Privacy Preserving Stream Analytics: The Marriage of Randomized Response and Approximate Computing
This addresses privacy concerns for users in stream processing applications, though it is incremental as it builds on existing techniques.
The paper tackles the problem of preserving user privacy while enabling high-utility, low-latency stream analytics by introducing PRIVAPPROX, a system that combines sampling and randomized response to achieve zero-knowledge privacy guarantees tighter than differential privacy and near real-time processing.
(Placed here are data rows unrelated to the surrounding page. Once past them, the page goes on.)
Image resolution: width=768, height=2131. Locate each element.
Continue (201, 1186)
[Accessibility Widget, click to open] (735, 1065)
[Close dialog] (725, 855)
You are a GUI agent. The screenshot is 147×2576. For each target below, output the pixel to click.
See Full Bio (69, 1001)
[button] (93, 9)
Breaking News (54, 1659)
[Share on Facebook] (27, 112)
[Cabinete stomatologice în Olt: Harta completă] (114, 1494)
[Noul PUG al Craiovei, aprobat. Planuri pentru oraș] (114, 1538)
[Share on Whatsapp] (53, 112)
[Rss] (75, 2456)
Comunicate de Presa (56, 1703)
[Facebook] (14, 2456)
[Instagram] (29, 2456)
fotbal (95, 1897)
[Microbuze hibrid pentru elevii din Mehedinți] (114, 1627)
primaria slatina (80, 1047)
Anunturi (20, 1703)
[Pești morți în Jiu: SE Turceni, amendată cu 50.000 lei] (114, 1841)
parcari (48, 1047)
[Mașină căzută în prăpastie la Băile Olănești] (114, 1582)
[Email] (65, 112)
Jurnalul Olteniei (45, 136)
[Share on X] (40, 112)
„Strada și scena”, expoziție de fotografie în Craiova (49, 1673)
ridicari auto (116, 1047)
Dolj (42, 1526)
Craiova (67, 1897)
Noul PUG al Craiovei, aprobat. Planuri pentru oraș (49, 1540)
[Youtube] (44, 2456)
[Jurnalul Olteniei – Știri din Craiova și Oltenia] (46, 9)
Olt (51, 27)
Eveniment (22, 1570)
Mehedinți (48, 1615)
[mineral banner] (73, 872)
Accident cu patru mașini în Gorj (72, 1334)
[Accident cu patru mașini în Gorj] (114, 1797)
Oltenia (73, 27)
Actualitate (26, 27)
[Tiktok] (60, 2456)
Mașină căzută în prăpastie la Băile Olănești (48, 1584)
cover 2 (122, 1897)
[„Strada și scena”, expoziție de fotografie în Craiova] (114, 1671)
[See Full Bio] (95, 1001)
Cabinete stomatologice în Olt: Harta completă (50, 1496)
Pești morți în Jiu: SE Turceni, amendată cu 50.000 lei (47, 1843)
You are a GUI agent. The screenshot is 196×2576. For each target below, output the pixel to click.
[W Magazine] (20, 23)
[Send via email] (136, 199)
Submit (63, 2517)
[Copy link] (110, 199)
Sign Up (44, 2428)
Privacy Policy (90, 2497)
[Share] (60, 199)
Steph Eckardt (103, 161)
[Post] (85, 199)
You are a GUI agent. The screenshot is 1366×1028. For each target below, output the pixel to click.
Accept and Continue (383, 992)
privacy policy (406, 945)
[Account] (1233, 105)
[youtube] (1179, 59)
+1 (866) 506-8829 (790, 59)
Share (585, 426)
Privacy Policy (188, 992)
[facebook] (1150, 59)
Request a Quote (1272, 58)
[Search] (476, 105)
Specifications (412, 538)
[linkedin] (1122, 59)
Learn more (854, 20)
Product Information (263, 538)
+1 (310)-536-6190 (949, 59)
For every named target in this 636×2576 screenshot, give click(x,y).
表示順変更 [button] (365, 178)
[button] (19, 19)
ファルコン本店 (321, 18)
How to preserve users' privacy while supporting high-utility analytics for low-latency stream processing? To answer this question: we describe the design, implementation, and evaluation of PRIVAPPROX, a data analytics system for privacy-preserving stream processing. PRIVAPPROX provides three properties: (i) Privacy: zero-knowledge privacy guarantees for users, a privacy bound tighter than the state-of-the-art differential privacy; (ii) Utility: an interface for data analysts to systematically explore the trade-offs between the output accuracy (with error-estimation) and query execution budget; (iii) Latency: near real-time stream processing based on a scalable "synchronization-free" distributed architecture. The key idea behind our approach is to marry two existing techniques together: namely, sampling (used in the context of approximate computing) and randomized response (used in the context of privacy-preserving analytics). The resulting marriage is complementary - it achieves stronger privacy guarantees and also improves performance, a necessary ingredient for achieving low-latency stream analytics.